-- begin --
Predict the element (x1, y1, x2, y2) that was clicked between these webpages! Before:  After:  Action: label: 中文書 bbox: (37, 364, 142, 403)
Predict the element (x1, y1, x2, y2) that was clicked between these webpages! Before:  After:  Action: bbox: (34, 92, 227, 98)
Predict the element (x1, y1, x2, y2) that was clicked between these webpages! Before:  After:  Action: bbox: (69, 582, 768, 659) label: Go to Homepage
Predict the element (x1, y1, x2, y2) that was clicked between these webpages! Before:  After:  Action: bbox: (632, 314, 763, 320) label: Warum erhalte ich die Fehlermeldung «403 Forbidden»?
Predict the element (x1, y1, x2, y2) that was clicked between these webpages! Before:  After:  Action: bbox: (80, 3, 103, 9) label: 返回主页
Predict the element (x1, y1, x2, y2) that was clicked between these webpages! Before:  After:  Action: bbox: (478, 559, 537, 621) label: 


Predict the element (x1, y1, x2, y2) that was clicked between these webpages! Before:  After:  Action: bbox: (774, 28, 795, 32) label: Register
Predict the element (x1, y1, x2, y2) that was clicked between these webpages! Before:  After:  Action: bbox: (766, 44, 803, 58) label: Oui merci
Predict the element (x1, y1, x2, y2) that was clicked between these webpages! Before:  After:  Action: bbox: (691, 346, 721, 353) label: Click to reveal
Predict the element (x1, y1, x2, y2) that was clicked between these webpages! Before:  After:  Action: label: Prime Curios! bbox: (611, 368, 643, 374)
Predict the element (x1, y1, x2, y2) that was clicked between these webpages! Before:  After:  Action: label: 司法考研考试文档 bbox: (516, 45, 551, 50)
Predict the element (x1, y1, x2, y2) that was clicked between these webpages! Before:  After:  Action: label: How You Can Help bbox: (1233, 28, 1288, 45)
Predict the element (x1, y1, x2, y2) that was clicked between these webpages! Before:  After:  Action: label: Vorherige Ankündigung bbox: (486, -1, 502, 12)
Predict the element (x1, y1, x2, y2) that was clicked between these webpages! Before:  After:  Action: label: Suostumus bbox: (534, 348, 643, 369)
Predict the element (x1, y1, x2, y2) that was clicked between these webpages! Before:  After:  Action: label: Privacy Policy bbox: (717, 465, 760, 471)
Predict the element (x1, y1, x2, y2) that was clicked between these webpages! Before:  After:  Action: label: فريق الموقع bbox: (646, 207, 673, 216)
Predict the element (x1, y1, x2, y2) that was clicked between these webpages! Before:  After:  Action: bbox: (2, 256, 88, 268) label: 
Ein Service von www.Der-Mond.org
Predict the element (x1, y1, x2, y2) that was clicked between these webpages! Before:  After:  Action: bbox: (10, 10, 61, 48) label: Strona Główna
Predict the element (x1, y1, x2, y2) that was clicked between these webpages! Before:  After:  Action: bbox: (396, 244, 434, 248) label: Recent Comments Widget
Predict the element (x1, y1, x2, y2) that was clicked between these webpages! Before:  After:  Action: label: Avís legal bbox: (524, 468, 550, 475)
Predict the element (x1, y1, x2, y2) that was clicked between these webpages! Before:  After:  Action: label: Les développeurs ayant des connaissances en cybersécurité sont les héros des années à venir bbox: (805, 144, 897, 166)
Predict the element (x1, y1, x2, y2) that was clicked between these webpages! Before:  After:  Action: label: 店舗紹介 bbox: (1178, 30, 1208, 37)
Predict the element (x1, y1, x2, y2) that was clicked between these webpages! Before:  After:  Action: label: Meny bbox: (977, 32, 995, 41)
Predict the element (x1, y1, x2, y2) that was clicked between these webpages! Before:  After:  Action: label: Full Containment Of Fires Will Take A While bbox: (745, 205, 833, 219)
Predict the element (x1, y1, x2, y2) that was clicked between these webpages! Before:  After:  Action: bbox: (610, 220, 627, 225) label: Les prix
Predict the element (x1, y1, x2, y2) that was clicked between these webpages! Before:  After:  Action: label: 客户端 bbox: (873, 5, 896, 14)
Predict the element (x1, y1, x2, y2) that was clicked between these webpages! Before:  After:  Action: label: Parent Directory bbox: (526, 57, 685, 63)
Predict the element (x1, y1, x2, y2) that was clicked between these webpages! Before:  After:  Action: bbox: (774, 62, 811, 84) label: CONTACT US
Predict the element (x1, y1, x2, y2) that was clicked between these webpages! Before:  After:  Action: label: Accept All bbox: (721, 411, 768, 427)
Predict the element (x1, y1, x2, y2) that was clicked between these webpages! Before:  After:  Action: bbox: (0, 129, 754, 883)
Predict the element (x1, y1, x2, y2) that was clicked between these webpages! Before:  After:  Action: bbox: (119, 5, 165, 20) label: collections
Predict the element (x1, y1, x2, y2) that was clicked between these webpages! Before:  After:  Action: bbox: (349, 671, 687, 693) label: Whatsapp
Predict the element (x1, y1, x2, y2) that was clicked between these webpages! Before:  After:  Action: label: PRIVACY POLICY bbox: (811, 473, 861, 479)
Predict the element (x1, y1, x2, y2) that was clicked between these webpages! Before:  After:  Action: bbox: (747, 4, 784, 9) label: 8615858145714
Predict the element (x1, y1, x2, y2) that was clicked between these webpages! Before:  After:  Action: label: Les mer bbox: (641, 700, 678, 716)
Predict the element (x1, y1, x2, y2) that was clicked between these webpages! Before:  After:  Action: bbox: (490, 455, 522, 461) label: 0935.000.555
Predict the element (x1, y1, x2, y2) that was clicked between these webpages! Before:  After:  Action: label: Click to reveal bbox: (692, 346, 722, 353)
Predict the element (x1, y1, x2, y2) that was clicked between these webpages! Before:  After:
-- end --
Short task
Rewrite the data starting at the line that contains "-1, 502, 12)" and ending at the line that contains "348, 643, 369)", swapping "clicked" for "selected" and leaving everything else unchanged.

Expected output
Predict the element (x1, y1, x2, y2) that was selected between these webpages! Before:  After:  Action: label: Vorherige Ankündigung bbox: (486, -1, 502, 12)
Predict the element (x1, y1, x2, y2) that was selected between these webpages! Before:  After:  Action: label: Suostumus bbox: (534, 348, 643, 369)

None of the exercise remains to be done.